The grass on this side of the entry was more of a path than a lawn, so we could use more plants. The wooden edging is unfortunately necessary to keep the dogs from kicking the mulch onto the pathway, but we should be able to take it out after the grass has been suppressed and the plants grow in. I like doing veggie beds; I leave behind an empty new bed and then come back later to find it filled with edibles and flowers.
Natives, Mosaics, and a New Sitting Area
I recently did a couple of small projects in an established native garden, a pleasant space with a laid-back, informal feel. Oaks, Bay Laurels, and annual grasses are visible outside the deer fencing. Gravel paths weave around berms overflowing with natives, some of the usual plants like Manzanita, Iris, and Buckwheat, but also some of the less common plants you only see at plant sales.
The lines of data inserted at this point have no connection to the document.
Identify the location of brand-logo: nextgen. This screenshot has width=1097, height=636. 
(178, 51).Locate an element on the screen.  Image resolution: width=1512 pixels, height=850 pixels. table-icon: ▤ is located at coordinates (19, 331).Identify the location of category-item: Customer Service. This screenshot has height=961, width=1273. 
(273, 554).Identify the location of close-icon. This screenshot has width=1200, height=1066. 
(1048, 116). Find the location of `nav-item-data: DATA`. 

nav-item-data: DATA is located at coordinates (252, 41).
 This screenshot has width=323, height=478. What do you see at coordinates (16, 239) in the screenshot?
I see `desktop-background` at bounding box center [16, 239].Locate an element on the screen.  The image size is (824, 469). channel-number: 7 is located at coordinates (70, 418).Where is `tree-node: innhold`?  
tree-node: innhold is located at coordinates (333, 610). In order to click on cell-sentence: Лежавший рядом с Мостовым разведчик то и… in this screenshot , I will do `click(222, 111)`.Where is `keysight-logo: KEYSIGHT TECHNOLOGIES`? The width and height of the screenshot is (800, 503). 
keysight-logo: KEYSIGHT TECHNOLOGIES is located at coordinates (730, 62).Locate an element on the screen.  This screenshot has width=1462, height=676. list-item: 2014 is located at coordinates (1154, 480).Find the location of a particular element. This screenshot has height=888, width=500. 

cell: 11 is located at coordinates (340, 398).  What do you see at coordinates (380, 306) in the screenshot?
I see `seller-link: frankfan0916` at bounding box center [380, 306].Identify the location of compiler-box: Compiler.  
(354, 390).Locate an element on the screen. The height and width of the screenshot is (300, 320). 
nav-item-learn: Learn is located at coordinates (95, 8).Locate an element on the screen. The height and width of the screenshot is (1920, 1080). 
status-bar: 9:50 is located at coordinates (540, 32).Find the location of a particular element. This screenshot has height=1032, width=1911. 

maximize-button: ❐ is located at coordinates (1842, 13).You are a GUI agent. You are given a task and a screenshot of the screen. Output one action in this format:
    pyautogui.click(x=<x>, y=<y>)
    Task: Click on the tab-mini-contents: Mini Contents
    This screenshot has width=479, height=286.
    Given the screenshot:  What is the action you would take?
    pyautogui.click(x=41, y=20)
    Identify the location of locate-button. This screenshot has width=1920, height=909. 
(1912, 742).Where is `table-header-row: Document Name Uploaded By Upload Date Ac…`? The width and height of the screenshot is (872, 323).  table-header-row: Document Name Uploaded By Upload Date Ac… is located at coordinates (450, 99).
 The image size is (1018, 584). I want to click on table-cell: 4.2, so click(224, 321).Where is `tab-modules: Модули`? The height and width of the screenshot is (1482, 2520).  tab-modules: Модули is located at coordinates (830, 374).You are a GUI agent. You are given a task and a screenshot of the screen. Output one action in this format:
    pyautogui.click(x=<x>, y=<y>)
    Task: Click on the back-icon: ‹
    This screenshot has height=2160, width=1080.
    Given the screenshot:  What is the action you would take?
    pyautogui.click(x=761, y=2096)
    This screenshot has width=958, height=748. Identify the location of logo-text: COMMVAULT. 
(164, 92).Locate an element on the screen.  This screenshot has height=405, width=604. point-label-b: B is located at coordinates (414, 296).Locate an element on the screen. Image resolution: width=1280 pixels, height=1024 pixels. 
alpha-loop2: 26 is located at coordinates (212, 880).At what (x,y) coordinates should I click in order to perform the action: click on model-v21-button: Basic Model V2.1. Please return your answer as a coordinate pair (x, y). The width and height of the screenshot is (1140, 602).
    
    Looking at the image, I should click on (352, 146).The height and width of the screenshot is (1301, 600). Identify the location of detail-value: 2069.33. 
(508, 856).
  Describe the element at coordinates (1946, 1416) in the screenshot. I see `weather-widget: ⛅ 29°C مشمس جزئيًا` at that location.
My primary project was to create a little sitting area with blue path fines. We also cleaned the existing concrete patio next to the new sitting area and we redid the joints with blue path fines. I’ve done that a few times for this kind of old patio; a few bags of path fines and some scrubbing and the concrete looks pretty much as good as new.
When I finished, I was thinking that with some furniture, a little mulch, and maybe some Snowberry in the narrow space against the fence, this would be a nice little sitting area. This past week I saw the finished result, cheerful and inviting.
I edged the path fines with scrap pieces of basalt leftover from the stoneyard’s fabrication projects. It’s inexpensive and easy to install; the hardest part is sorting through the scrap pile figuring out which pieces to use.
The garden has some other interesting elements, including a variety of mosaics made by the client. The wall piece is quite nice.
My mom recently made one of these mosaic balls, so it was interesting to see that someone else had made one too. I guess I’ve seen them before, but I didn’t realize they were an established thing.
There’s a cone shaped one at the base of this dogwood. I like the look of the limbed-up dogwood; the trunk is almost like a manzanita.
The client’s father had been a stone lithographer. The press is now an element in the garden along with several of the old stones.
I was glad I got to see the garden this week, because a number of plants were in bloom, including Neviusia cliftonii, Shasta Snow Wreath, a rare deciduous shrub that was only discovered in the 90’s. I’d seen it at plant sales, but never established in a garden. It’s not the showiest plant I’ve ever seen — it’s easy to understand how it went unnoticed for such a long time, especially if it tends to grow intermixed with poison oak — but fun to see in a garden.
I was also glad to see the California Snowdrop, Syrax oficinalis, in full bloom. These take patience to establish, but have such an elegant flower and fragrance.
Buckwheats, Foothills Penstemon, and California Poppies were also blooming, with other plants like Coyote Mint getting ready to follow. And photographs of course don’t show the bird calls and all of the bird activity around the natives. A lovely little garden.